You are my everything Daddy.  Happy Anniversary.

Happy

Daddy has been teaching at work this week so has gone in a little later than normal. This means he’s been leaving about the time I wake up normally. Unless I’m really tired, I wake up during his morning routine so I can be with him and say goodbye. What this has meant is that I’m up just a little early. This morning my son is off to school with his dad. I sat in bed and enjoyed the morning. I made coffee and masturbated thinking about the fun Daddy and I had last night. He had the evening planned and took advantage of me when I returned from dropping my son at his father’s. I’ll tell you more about last night in another post.

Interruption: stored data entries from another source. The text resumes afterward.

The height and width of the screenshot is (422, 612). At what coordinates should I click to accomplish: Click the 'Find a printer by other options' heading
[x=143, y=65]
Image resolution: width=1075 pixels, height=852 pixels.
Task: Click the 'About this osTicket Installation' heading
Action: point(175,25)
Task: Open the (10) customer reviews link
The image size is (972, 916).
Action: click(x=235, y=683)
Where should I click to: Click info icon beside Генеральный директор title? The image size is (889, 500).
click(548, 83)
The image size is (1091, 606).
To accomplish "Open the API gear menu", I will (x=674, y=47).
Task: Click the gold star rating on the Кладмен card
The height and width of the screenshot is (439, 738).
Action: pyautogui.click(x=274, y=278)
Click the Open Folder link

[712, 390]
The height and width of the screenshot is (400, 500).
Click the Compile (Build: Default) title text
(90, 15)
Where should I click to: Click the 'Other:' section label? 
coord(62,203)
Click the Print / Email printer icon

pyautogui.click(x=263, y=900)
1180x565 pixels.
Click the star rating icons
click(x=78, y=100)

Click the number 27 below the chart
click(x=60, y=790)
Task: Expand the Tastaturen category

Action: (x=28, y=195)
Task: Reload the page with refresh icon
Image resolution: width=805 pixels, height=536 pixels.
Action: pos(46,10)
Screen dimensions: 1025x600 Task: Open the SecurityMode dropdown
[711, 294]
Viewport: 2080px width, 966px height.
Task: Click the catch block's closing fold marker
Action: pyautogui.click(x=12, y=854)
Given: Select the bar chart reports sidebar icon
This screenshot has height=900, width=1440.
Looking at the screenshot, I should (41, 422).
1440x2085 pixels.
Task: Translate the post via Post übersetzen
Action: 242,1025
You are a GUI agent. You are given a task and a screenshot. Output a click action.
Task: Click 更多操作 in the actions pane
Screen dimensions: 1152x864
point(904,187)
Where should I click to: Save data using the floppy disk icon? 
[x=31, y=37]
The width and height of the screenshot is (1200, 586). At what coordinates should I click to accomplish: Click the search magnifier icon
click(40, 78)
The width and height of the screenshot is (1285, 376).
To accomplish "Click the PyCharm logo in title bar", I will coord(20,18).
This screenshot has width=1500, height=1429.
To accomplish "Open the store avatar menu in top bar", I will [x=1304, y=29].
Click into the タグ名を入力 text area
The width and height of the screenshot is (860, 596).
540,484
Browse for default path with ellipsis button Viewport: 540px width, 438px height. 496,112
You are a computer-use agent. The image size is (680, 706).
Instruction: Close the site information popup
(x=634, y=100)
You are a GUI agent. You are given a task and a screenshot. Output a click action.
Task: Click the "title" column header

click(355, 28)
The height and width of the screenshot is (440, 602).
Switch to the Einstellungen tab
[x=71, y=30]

This morning was so nice. I feel like everything is right in my world. Daddy is home. I had a certain low level of tension resident in my mind constantly about him or my son. When I was with one, I’d wonder and worry just a little bit about the other. Are they okay? Are they happy today? Do they need me to x, y, or z? Typical ‘mom’ or ‘submissive’ cares and worries, I suppose, but it was always there. Daddy doesn’t like being alone and my son has issues with his father so either way, I worried a little. That’s life when you care about your loves.

This morning though, I still had those tethers out to both my men but the lines were quiet. I feel more at peace this morning knowing they are both with me now a majority of the time. Content and that all is good, everyone is okay, all my loves are taken care of for the moment.

I’ve noticed that tether since the minute my son was born. It was something I had not noticed until then, that constant care, that connection, that link to another person. I feel that with Daddy too. I’m not sure when in the past two years it grew but it is a thick, strong cable now.

Together

Mr. D moved in over the weekend. We’ve had a couple days of settling in.  We’re still unpacking things here and there but this week has generally been a slice of normal day-to-day life.  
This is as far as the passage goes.